INPUT DATA:
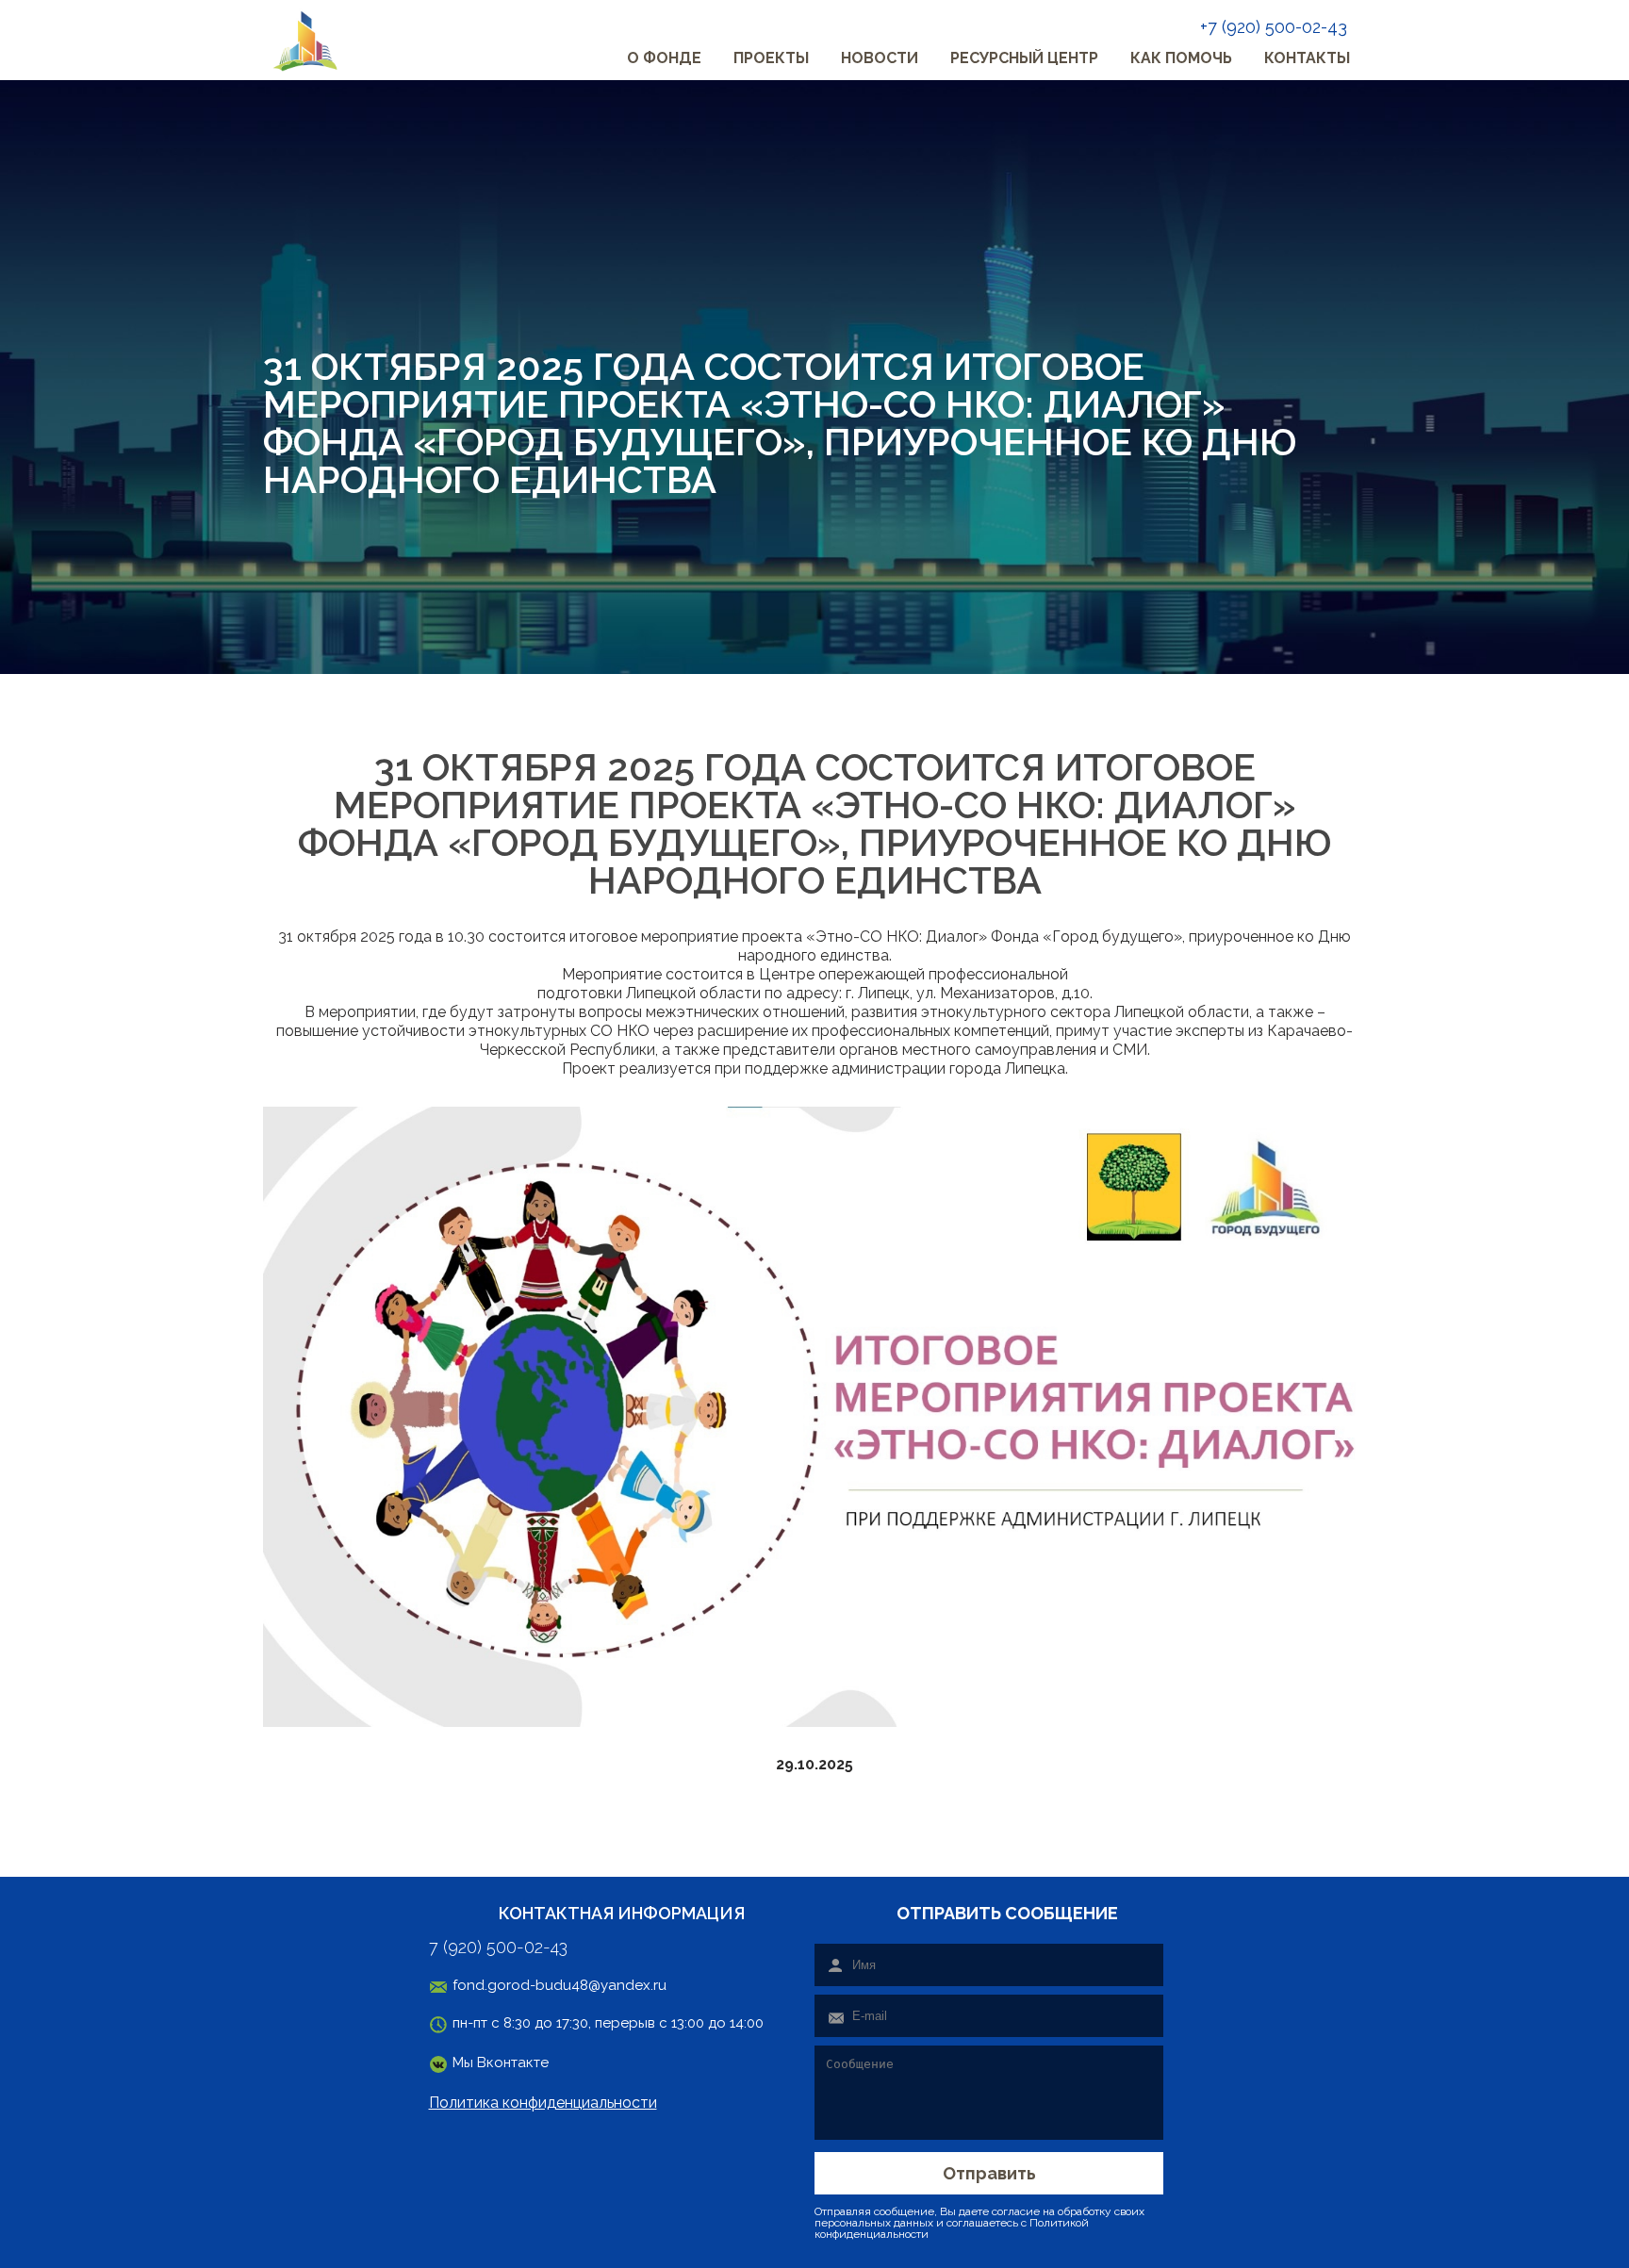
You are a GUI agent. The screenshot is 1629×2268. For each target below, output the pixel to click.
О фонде (664, 58)
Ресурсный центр (1024, 58)
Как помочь (1181, 58)
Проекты (771, 58)
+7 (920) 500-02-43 (1273, 27)
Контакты (1307, 58)
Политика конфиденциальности (543, 2103)
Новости (879, 58)
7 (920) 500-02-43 (498, 1947)
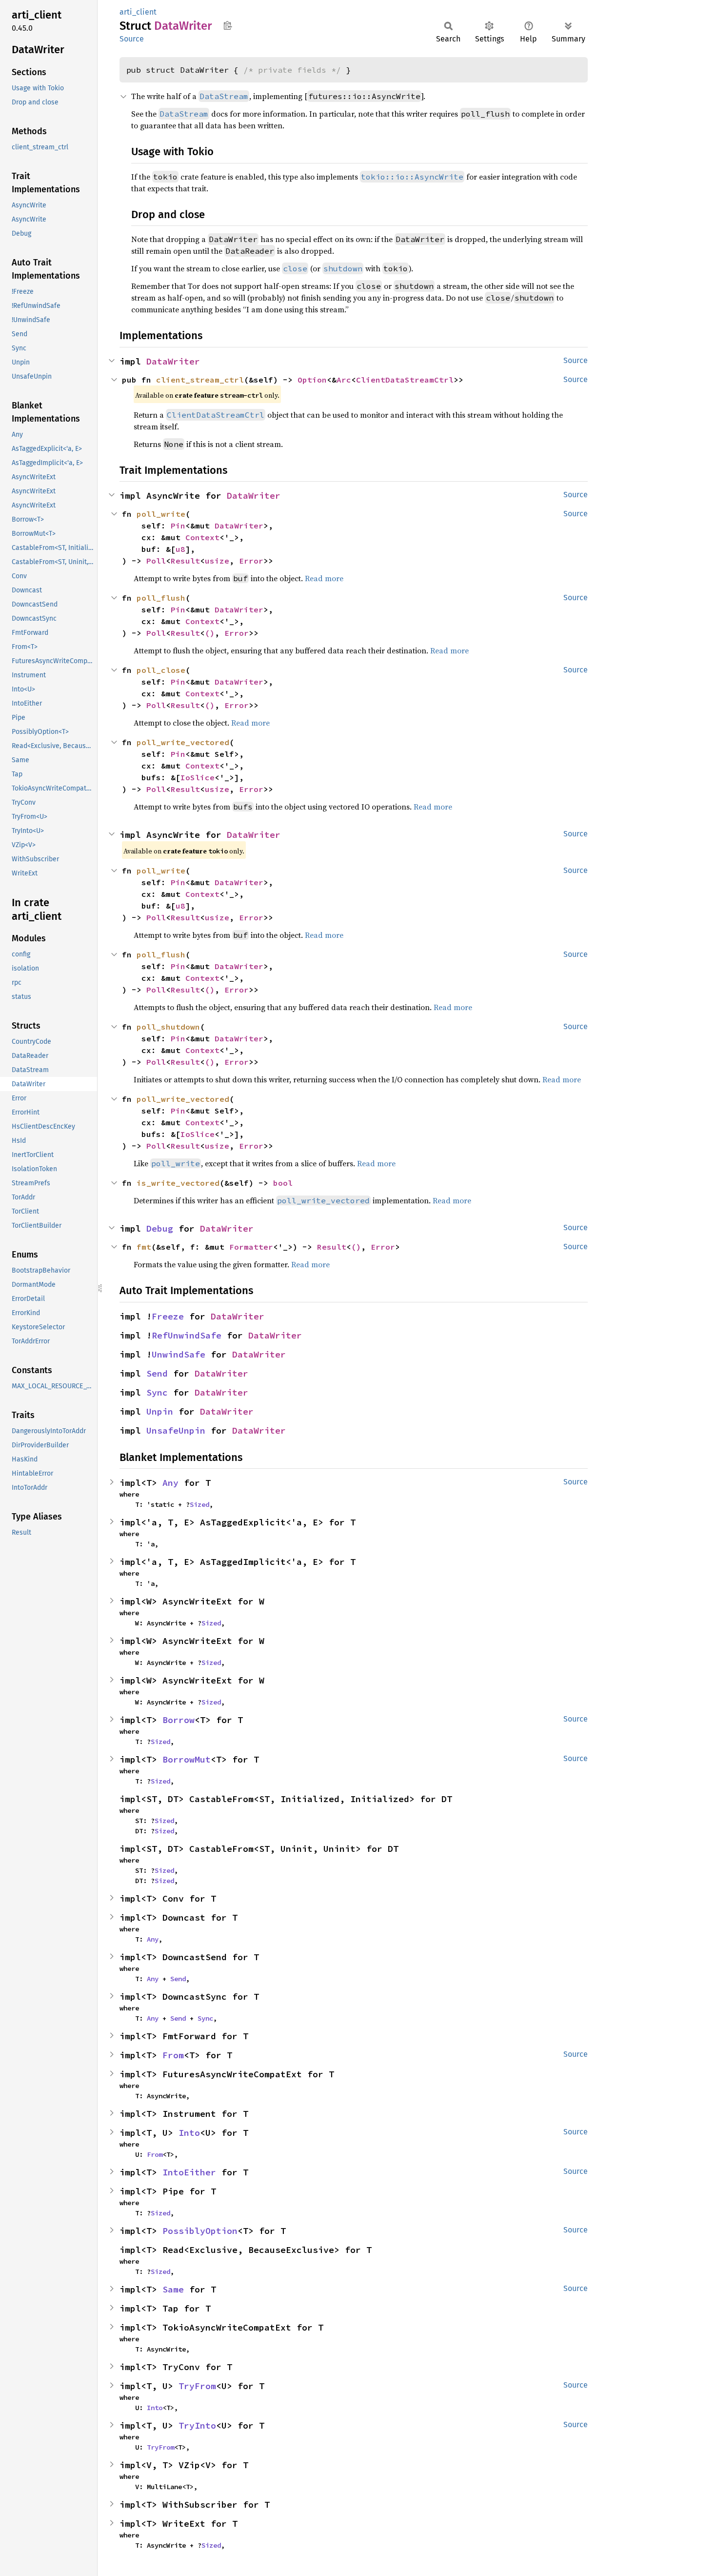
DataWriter (173, 361)
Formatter (251, 1247)
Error (251, 561)
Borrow (178, 1719)
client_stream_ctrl (200, 380)
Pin (178, 525)
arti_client (138, 12)
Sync (157, 1392)
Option (312, 380)
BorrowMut (186, 1759)
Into (189, 2132)
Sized (199, 1504)
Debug (159, 1228)
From (173, 2055)
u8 (180, 549)
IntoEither (189, 2172)
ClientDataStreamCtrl (405, 380)
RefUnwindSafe (186, 1335)
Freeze (168, 1316)
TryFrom (197, 2386)
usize (217, 561)
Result (185, 561)
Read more (310, 1264)
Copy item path (227, 25)
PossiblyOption (200, 2230)
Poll (156, 561)
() (210, 633)
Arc (344, 380)
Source (132, 38)
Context (202, 537)
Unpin (159, 1411)
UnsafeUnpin (175, 1430)
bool (283, 1183)
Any (170, 1482)
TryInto (197, 2425)
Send (157, 1373)
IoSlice (197, 777)
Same (173, 2289)
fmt (144, 1247)
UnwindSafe (178, 1354)
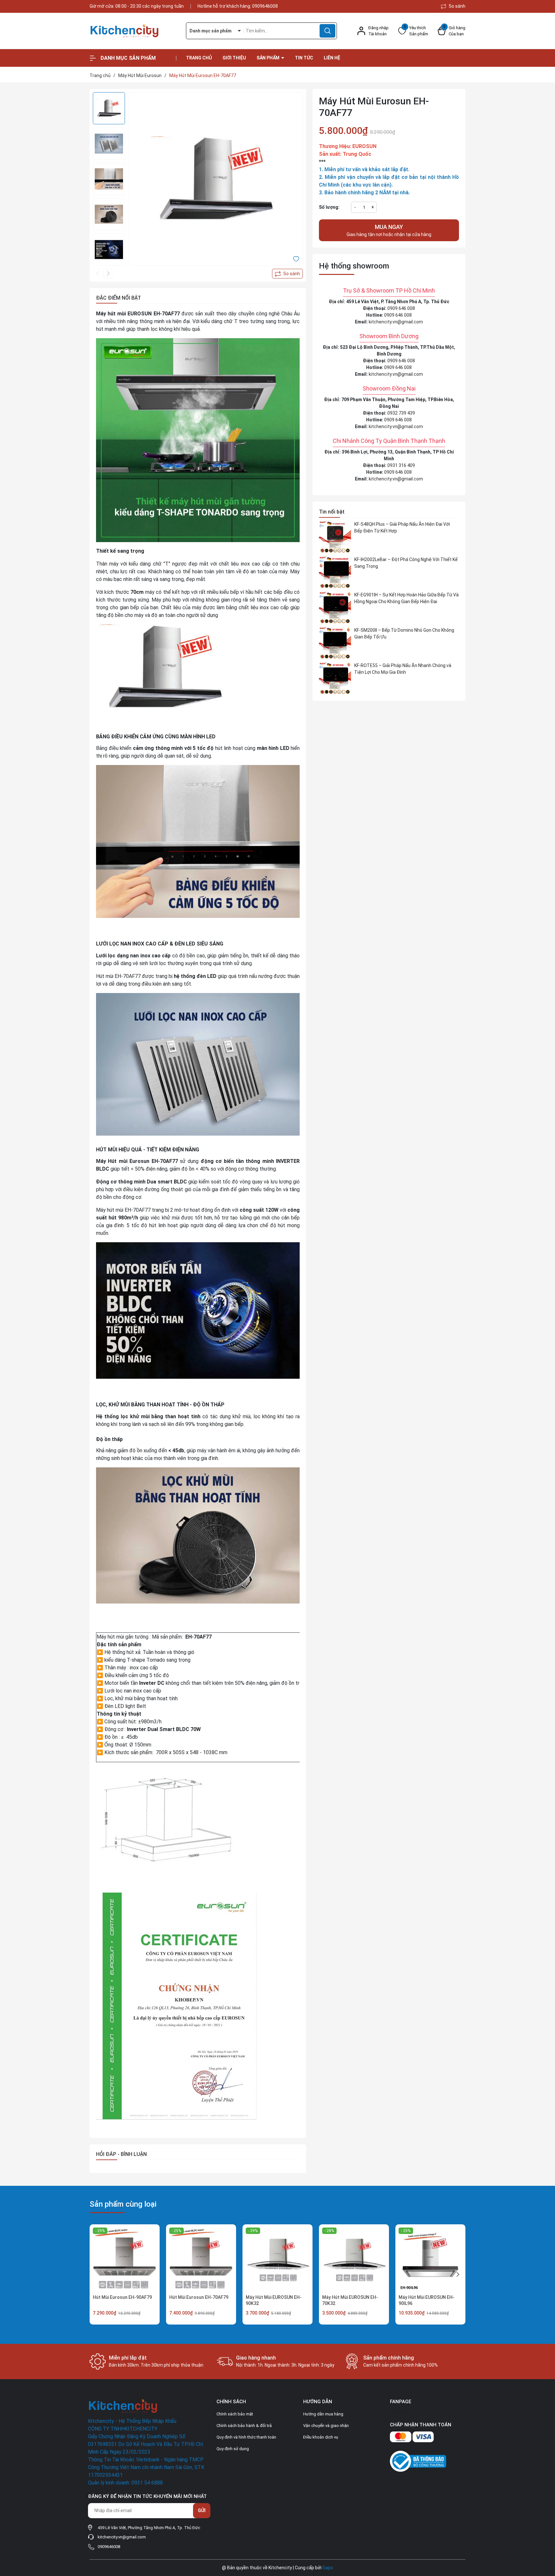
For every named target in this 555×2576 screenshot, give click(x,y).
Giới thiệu (234, 57)
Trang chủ (199, 57)
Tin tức (304, 57)
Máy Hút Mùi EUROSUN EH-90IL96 (426, 2300)
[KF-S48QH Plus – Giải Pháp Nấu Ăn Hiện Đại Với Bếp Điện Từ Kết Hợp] (335, 537)
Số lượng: (329, 207)
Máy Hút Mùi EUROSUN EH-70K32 (350, 2300)
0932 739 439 (401, 413)
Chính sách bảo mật (234, 2414)
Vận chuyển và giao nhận (326, 2425)
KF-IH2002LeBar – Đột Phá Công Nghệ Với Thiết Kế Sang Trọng (406, 563)
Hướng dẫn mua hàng (323, 2414)
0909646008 (265, 6)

YOUR TASK: Could you repeat, exactly and with nothing else, the lines from the first line of the records through the line containing "Debug (159, 1228)"? Leave out the pictures.

ANSWER TO THIS TASK:
You are a GUI agent. The screenshot is 1629×2268. For each target below, output the pixel to click.
О фонде (664, 58)
Ресурсный центр (1024, 58)
Как помочь (1181, 58)
Проекты (771, 58)
+7 (920) 500-02-43 (1273, 27)
Контакты (1307, 58)
Политика конфиденциальности (543, 2103)
Новости (879, 58)
7 (920) 500-02-43 (498, 1947)
DataWriter (173, 361)
Formatter (251, 1247)
Error (251, 561)
Borrow (178, 1719)
client_stream_ctrl (200, 380)
Pin (178, 525)
arti_client (138, 12)
Sync (157, 1392)
Option (312, 380)
BorrowMut (186, 1759)
Into (189, 2132)
Sized (199, 1504)
Debug (159, 1228)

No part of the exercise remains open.